Could you reproduce the material below exactly, from the line containing "Screen dimensions: 222x326" through its last line, and leave out everything else?

BEGIN Supplied material

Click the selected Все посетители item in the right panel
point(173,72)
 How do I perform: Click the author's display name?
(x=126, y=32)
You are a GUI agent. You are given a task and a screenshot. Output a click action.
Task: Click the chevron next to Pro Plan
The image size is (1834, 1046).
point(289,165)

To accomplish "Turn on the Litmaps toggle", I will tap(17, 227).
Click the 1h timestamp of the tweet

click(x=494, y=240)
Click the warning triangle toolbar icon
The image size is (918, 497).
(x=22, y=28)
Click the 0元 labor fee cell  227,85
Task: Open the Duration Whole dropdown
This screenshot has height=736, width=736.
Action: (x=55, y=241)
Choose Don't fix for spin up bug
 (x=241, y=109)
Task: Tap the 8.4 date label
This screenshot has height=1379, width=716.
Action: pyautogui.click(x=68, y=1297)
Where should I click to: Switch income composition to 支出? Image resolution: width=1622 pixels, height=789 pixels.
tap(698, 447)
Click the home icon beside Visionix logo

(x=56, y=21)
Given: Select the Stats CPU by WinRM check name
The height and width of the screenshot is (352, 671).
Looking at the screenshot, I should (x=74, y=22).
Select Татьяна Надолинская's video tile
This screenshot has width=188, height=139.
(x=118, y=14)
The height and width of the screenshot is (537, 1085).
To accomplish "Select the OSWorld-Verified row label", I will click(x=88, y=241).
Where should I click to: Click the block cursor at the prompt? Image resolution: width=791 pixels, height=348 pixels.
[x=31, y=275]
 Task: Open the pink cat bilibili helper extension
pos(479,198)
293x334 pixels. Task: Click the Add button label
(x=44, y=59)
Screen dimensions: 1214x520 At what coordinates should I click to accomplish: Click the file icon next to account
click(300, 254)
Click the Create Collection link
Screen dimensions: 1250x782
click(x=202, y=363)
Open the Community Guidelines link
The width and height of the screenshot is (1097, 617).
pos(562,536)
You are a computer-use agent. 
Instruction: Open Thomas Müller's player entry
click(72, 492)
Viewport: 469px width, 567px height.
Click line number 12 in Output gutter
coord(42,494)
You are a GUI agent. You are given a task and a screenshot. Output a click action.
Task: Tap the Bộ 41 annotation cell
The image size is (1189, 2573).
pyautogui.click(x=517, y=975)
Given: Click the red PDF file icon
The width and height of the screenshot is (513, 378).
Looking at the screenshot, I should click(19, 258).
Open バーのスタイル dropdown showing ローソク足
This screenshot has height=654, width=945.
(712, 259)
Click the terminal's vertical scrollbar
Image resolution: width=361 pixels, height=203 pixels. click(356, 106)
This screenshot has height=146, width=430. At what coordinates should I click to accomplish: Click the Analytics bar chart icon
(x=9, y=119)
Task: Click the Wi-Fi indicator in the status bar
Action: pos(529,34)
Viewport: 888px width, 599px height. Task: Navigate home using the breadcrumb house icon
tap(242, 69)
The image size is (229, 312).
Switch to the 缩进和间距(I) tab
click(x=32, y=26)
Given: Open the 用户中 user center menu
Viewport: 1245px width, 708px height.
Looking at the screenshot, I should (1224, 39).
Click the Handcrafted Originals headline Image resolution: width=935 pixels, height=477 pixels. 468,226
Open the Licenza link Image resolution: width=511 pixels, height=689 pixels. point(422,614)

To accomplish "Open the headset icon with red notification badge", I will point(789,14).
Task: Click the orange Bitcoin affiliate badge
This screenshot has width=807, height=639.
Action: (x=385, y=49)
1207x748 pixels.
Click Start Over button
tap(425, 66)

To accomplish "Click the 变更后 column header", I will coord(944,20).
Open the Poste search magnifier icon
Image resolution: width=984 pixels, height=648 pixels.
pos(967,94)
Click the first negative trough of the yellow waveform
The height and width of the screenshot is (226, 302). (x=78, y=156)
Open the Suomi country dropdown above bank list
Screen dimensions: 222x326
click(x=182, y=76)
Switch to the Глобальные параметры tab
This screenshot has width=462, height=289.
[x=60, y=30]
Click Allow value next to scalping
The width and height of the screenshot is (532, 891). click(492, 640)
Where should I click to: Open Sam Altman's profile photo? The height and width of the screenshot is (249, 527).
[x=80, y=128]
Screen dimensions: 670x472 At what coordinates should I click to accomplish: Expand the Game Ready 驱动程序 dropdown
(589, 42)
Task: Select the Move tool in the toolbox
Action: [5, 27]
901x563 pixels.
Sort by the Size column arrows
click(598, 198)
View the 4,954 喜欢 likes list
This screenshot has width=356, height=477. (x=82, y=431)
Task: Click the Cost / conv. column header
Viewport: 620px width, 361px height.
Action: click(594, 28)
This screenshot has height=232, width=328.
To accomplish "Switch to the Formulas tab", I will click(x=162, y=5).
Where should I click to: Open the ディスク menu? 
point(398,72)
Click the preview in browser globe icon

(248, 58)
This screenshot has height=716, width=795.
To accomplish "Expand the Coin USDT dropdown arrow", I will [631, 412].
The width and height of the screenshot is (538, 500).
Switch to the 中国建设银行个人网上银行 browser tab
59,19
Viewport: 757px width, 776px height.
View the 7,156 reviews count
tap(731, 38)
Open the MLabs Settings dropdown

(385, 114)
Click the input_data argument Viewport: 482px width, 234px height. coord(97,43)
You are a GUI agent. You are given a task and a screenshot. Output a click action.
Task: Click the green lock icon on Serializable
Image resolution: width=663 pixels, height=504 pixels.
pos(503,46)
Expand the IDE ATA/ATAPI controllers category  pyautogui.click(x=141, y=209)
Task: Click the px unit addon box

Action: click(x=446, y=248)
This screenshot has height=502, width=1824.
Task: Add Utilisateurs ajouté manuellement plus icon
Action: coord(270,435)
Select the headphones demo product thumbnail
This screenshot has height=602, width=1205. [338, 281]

END Supplied material

*Answer box*
Screen dimensions: 222x326
click(x=182, y=76)
Switch to the Глобальные параметры tab
This screenshot has width=462, height=289.
[x=60, y=30]
Click Allow value next to scalping
The width and height of the screenshot is (532, 891). click(492, 640)
Where should I click to: Open Sam Altman's profile photo? The height and width of the screenshot is (249, 527).
[x=80, y=128]
Screen dimensions: 670x472 At what coordinates should I click to accomplish: Expand the Game Ready 驱动程序 dropdown
(589, 42)
Task: Select the Move tool in the toolbox
Action: [5, 27]
901x563 pixels.
Sort by the Size column arrows
click(598, 198)
View the 4,954 喜欢 likes list
This screenshot has width=356, height=477. (x=82, y=431)
Task: Click the Cost / conv. column header
Viewport: 620px width, 361px height.
Action: click(594, 28)
This screenshot has height=232, width=328.
To accomplish "Switch to the Formulas tab", I will click(x=162, y=5).
Where should I click to: Open the ディスク menu? 
point(398,72)
Click the preview in browser globe icon

(248, 58)
This screenshot has height=716, width=795.
To accomplish "Expand the Coin USDT dropdown arrow", I will [631, 412].
The width and height of the screenshot is (538, 500).
Switch to the 中国建设银行个人网上银行 browser tab
59,19
Viewport: 757px width, 776px height.
View the 7,156 reviews count
tap(731, 38)
Open the MLabs Settings dropdown

(385, 114)
Click the input_data argument Viewport: 482px width, 234px height. coord(97,43)
You are a GUI agent. You are given a task and a screenshot. Output a click action.
Task: Click the green lock icon on Serializable
Image resolution: width=663 pixels, height=504 pixels.
pos(503,46)
Expand the IDE ATA/ATAPI controllers category  pyautogui.click(x=141, y=209)
Task: Click the px unit addon box

Action: click(x=446, y=248)
This screenshot has height=502, width=1824.
Task: Add Utilisateurs ajouté manuellement plus icon
Action: coord(270,435)
Select the headphones demo product thumbnail
This screenshot has height=602, width=1205. [338, 281]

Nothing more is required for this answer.